Potential Limitations of the Technique
The CMR technique of LGE for imaging LA scar requires significant expertise for image acquisition and image analysis. Therefore, the generalizability of results is not optimal. Additionally, image artifacts due to arrhythmia, patient movement and breathing, and poor myocardium or fat signal suppression, result in inadequate image quality in a significant proportion of cases even at the most experienced centres. However, new techniques for image acquisition and analysis may soon improve the quality and reproducibility of images, as well as the generalizability of results to routine clinical practice. Further improvements in image resolution and contrastto- noise ratio by using higher field strength scanners, equilibrium contrast imaging by continuous infusion of contrast, endogenous contrast mechanisms, and/or reducing the sensitivity of imagesto motion artifacts with prolonged scan-time using free breathing acquisitions combined with temporal filtering or parallel reconstruction are likely. Adoption of image analysis techniques that standardise measurements of scar across all patients will also improve the inter-patient and longitudinal intra-patient comparability of LA fibrosis.

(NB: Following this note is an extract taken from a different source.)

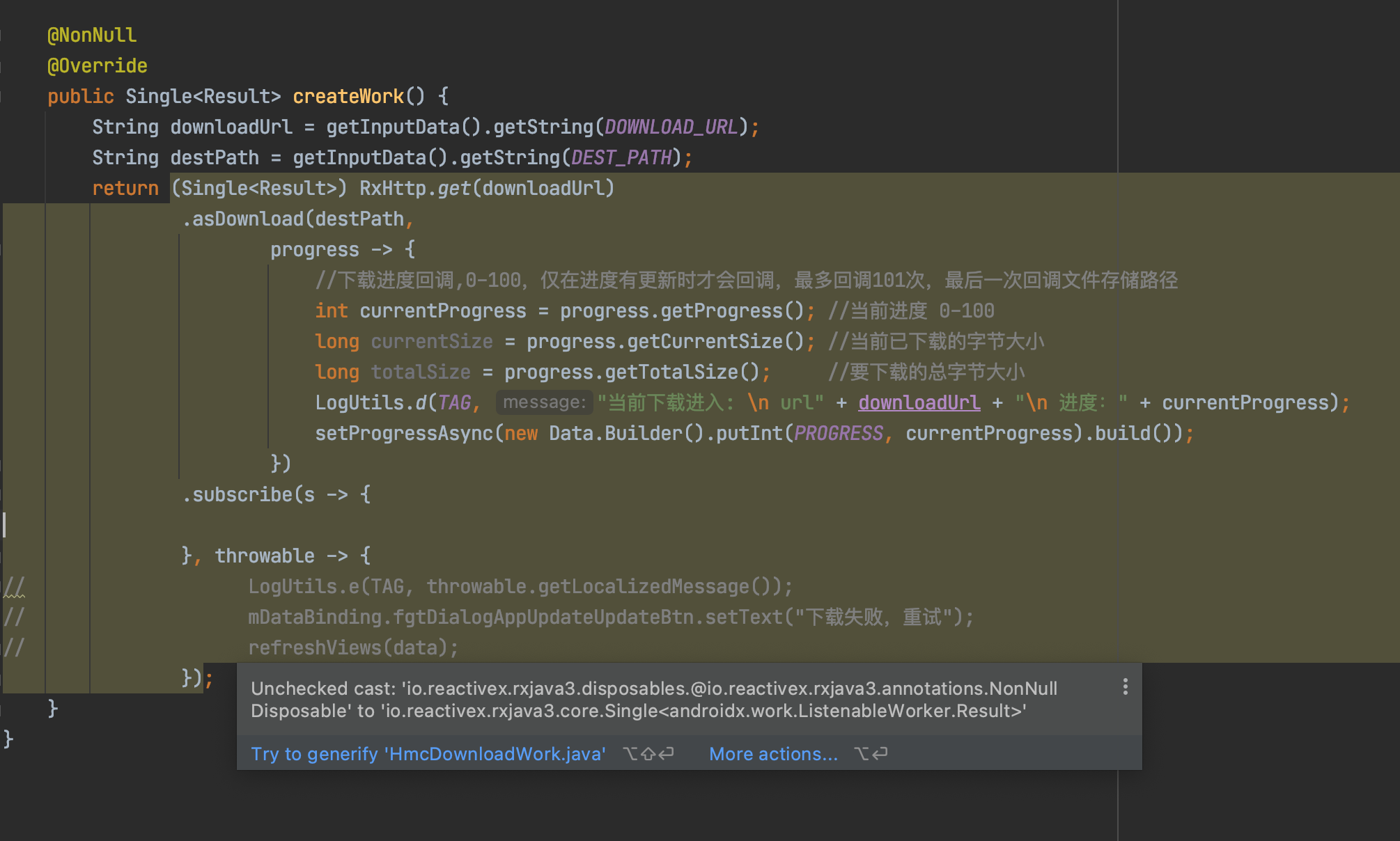
Task: Select the DEST_PATH constant
Action: 623,157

The presence of LA scar likely contributes to AF initiation and maintenance, the response to ablation, LA function post-ablation, and the risk of stroke over time. The CMR techniques of LGE and T1 mapping will likely improve our understanding of the atrial arrhythmia substrate. Patient-specific strategies for AF ablation based upon such pre-procedural images have the potential to revolutionise our current strategies, especially for treatment of persistent AF. However, significant challenges remain due to the thin profile of the LA wall, which is near the limit of CMR image resolution. Improved techniques for optimal image resolution and reproducible image analysis are necessary.